WHAT IS BEING ASKED:
Print the records below from the first line through the line containing "tel. 71 798-68-94 (159, 1205)", both included, word for word.

Collected data entries:
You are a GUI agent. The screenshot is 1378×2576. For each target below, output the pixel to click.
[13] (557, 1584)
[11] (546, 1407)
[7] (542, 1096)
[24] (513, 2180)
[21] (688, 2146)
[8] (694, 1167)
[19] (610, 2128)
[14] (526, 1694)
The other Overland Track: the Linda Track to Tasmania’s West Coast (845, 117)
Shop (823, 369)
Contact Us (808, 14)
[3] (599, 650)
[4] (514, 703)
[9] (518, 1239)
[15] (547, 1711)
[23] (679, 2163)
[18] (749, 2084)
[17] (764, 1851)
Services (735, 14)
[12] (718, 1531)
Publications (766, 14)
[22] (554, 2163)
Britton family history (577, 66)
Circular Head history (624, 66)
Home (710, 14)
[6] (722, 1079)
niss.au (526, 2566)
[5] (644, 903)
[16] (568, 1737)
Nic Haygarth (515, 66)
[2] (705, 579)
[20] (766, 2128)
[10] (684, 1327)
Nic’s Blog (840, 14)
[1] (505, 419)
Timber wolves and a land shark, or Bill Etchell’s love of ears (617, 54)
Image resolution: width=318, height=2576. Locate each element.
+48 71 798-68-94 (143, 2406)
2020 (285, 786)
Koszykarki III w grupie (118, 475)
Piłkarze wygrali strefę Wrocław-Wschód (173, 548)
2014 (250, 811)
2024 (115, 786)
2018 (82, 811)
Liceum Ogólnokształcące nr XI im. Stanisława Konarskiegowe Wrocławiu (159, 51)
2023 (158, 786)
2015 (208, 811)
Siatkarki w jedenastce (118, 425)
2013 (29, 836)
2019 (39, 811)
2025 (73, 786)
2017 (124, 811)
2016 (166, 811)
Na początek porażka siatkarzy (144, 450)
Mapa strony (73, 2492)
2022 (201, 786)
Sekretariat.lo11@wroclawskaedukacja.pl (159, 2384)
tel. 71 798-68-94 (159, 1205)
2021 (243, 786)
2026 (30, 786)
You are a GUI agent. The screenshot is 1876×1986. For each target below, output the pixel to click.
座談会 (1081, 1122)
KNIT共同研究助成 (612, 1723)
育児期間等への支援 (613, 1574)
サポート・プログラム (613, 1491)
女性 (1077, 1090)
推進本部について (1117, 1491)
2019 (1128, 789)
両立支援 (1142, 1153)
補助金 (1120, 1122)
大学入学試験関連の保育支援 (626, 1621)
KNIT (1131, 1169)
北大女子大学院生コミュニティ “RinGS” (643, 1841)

RESULT OF THIS TASK:
You are a GUI agent. The screenshot is 1378×2576. For each target below, output the pixel to click.
[13] (557, 1584)
[11] (546, 1407)
[7] (542, 1096)
[24] (513, 2180)
[21] (688, 2146)
[8] (694, 1167)
[19] (610, 2128)
[14] (526, 1694)
The other Overland Track: the Linda Track to Tasmania’s West Coast (845, 117)
Shop (823, 369)
Contact Us (808, 14)
[3] (599, 650)
[4] (514, 703)
[9] (518, 1239)
[15] (547, 1711)
[23] (679, 2163)
[18] (749, 2084)
[17] (764, 1851)
Services (735, 14)
[12] (718, 1531)
Publications (766, 14)
[22] (554, 2163)
Britton family history (577, 66)
Circular Head history (624, 66)
Home (710, 14)
[6] (722, 1079)
niss.au (526, 2566)
[5] (644, 903)
[16] (568, 1737)
Nic Haygarth (515, 66)
[2] (705, 579)
[20] (766, 2128)
[10] (684, 1327)
Nic’s Blog (840, 14)
[1] (505, 419)
Timber wolves and a land shark, or Bill Etchell’s love of ears (617, 54)
Image resolution: width=318, height=2576. Locate each element.
+48 71 798-68-94 (143, 2406)
2020 (285, 786)
Koszykarki III w grupie (118, 475)
Piłkarze wygrali strefę Wrocław-Wschód (173, 548)
2014 (250, 811)
2024 (115, 786)
2018 (82, 811)
Liceum Ogólnokształcące nr XI im. Stanisława Konarskiegowe Wrocławiu (159, 51)
2023 (158, 786)
2015 (208, 811)
Siatkarki w jedenastce (118, 425)
2013 (29, 836)
2019 (39, 811)
2025 (73, 786)
2017 (124, 811)
2016 (166, 811)
Na początek porażka siatkarzy (144, 450)
Mapa strony (73, 2492)
2022 (201, 786)
Sekretariat.lo11@wroclawskaedukacja.pl (159, 2384)
tel. 71 798-68-94 (159, 1205)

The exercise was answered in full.